### Available data
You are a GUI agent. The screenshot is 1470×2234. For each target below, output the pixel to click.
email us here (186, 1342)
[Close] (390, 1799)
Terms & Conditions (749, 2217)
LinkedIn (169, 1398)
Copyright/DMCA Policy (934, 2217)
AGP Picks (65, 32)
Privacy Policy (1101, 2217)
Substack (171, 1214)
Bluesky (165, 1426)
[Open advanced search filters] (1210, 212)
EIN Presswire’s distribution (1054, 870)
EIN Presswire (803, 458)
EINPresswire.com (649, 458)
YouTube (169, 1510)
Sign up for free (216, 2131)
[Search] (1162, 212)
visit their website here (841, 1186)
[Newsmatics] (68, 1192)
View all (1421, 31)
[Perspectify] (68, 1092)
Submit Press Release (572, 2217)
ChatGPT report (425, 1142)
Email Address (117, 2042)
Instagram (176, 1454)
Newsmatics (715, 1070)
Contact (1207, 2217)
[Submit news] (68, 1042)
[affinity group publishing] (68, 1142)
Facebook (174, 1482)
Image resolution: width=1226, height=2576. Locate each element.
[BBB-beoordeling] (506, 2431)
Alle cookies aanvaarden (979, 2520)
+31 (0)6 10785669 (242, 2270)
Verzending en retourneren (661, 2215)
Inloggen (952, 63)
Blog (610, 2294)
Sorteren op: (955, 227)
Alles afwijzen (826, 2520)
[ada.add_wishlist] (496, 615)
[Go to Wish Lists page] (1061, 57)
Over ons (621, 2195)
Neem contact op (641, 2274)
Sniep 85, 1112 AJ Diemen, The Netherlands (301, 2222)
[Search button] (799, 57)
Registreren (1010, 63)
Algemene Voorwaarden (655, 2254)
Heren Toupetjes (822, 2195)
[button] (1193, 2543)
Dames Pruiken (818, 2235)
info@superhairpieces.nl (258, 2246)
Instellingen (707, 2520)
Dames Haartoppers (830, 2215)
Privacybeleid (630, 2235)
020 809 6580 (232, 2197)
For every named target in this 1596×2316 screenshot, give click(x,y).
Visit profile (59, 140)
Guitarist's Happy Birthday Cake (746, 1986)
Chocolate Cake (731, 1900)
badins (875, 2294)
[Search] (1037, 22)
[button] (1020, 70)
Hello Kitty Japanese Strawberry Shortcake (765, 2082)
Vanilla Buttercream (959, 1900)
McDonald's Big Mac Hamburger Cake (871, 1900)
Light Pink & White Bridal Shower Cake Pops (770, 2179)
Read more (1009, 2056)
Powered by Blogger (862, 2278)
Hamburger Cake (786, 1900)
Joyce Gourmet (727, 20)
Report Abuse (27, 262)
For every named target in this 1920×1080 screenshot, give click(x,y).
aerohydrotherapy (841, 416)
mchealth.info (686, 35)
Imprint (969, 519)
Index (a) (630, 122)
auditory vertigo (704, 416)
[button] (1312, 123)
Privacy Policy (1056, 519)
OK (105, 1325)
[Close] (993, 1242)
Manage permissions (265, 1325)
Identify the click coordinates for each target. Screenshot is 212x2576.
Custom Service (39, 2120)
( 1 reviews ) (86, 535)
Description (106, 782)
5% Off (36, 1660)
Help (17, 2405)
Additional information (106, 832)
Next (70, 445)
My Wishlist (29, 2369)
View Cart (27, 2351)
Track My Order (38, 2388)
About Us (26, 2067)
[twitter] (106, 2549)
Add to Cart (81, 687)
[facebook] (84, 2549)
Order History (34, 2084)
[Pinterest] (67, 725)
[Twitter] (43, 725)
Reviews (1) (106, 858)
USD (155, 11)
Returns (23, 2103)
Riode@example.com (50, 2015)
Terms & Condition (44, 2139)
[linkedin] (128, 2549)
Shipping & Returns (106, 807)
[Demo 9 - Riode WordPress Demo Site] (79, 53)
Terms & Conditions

### Your objective
Restate exactly the records above from their first line through the line that holds "Contact (1207, 2217)", please, including both and leaving out all others.

### Answer section
You are a GUI agent. The screenshot is 1470×2234. For each target below, output the pixel to click.
email us here (186, 1342)
[Close] (390, 1799)
Terms & Conditions (749, 2217)
LinkedIn (169, 1398)
Copyright/DMCA Policy (934, 2217)
AGP Picks (65, 32)
Privacy Policy (1101, 2217)
Substack (171, 1214)
Bluesky (165, 1426)
[Open advanced search filters] (1210, 212)
EIN Presswire’s distribution (1054, 870)
EIN Presswire (803, 458)
EINPresswire.com (649, 458)
YouTube (169, 1510)
Sign up for free (216, 2131)
[Search] (1162, 212)
visit their website here (841, 1186)
[Newsmatics] (68, 1192)
View all (1421, 31)
[Perspectify] (68, 1092)
Submit Press Release (572, 2217)
ChatGPT report (425, 1142)
Email Address (117, 2042)
Instagram (176, 1454)
Newsmatics (715, 1070)
Contact (1207, 2217)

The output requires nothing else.